> [YOUR GOAL]
Exactly the lines from the one with "Expand the C:\ drive tree item" through the final line of the entries, and nothing else, should appear in the answer; no pictures go in it.

[Dataset entries]
○ ○ ○ ○ ○

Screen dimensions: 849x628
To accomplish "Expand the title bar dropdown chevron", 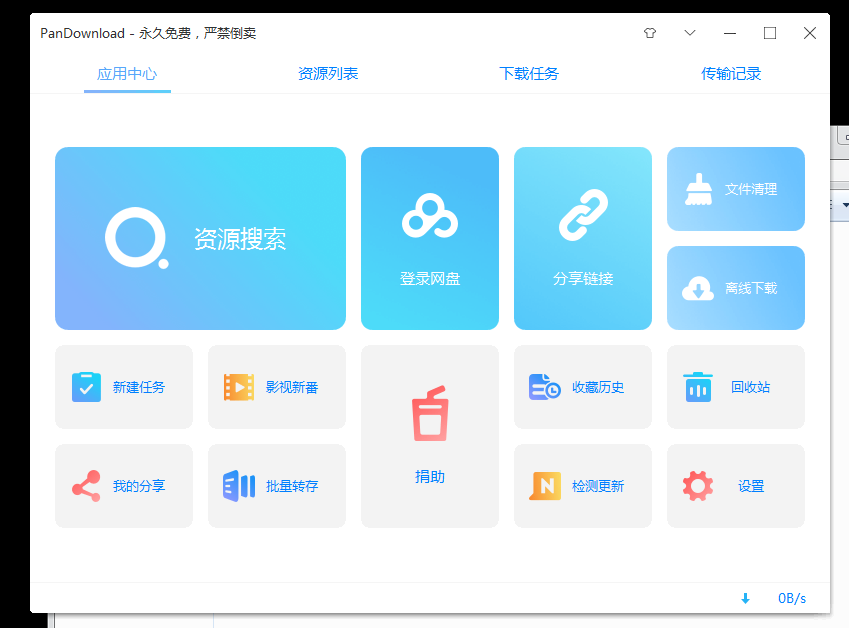I will [690, 33].
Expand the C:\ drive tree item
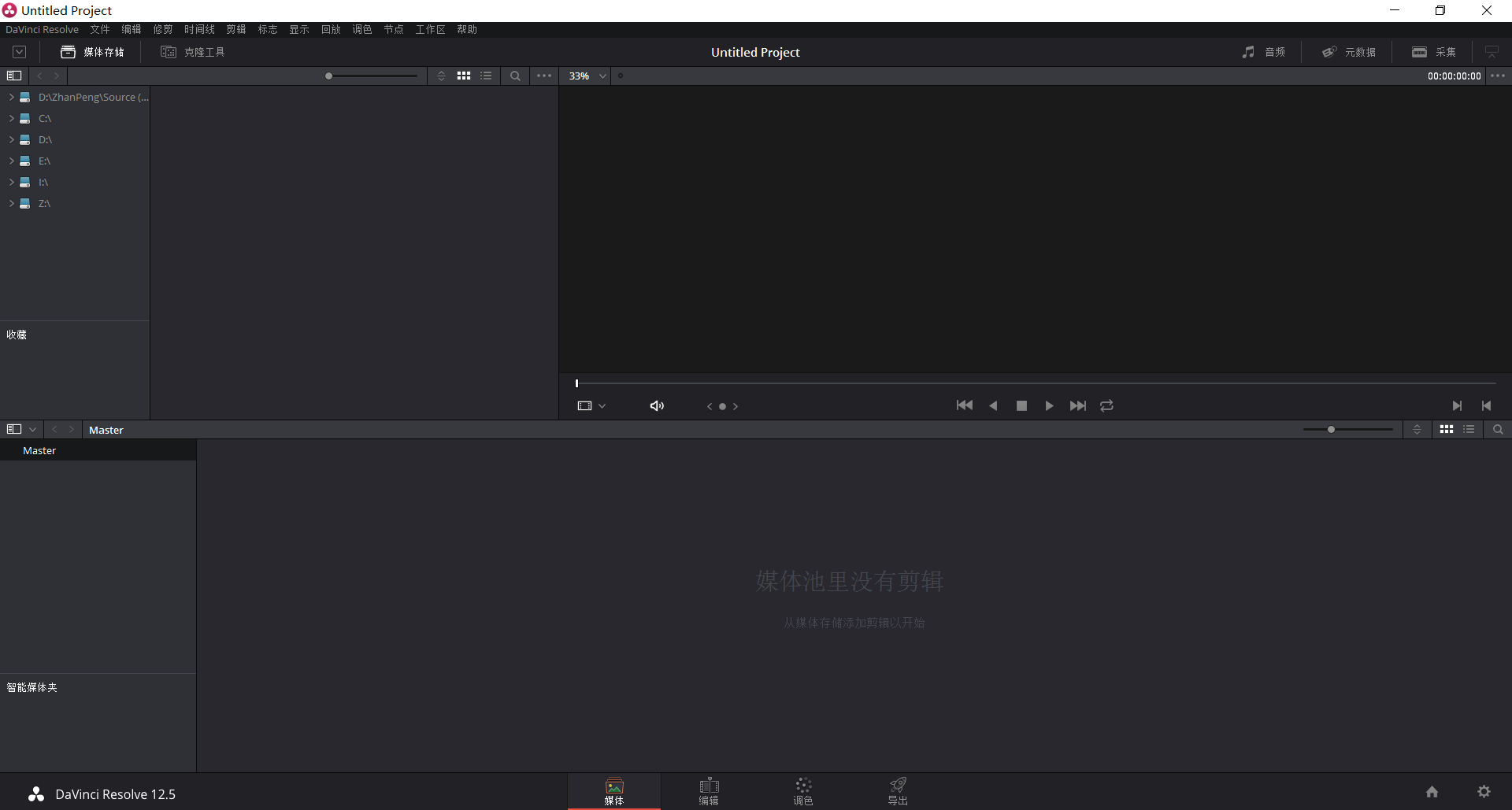Viewport: 1512px width, 810px height. (x=12, y=119)
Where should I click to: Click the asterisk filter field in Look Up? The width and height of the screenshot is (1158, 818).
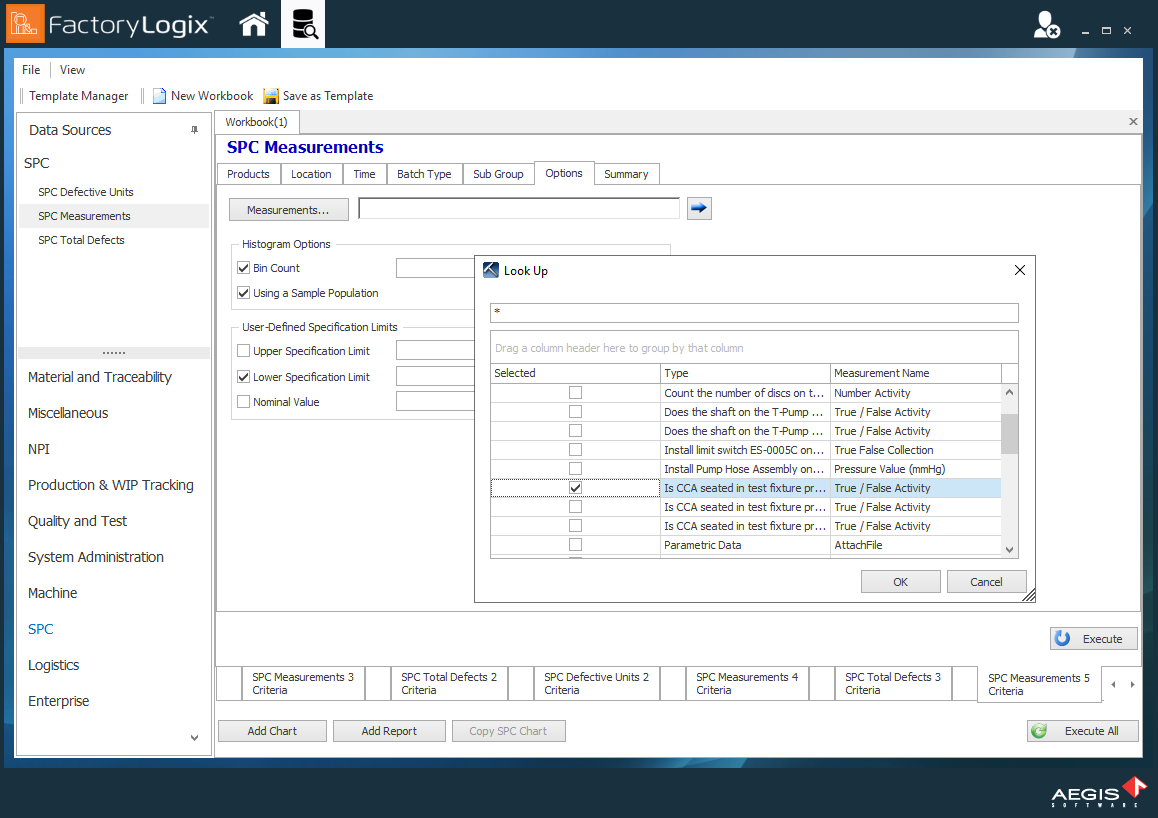click(753, 312)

○ ○ ○ ○ ○

> [THE COMPLETED TASK]
Expand the C:\ drive tree item
Viewport: 1512px width, 810px height. (x=12, y=119)
Where should I click to: Click the asterisk filter field in Look Up? The width and height of the screenshot is (1158, 818).
click(753, 312)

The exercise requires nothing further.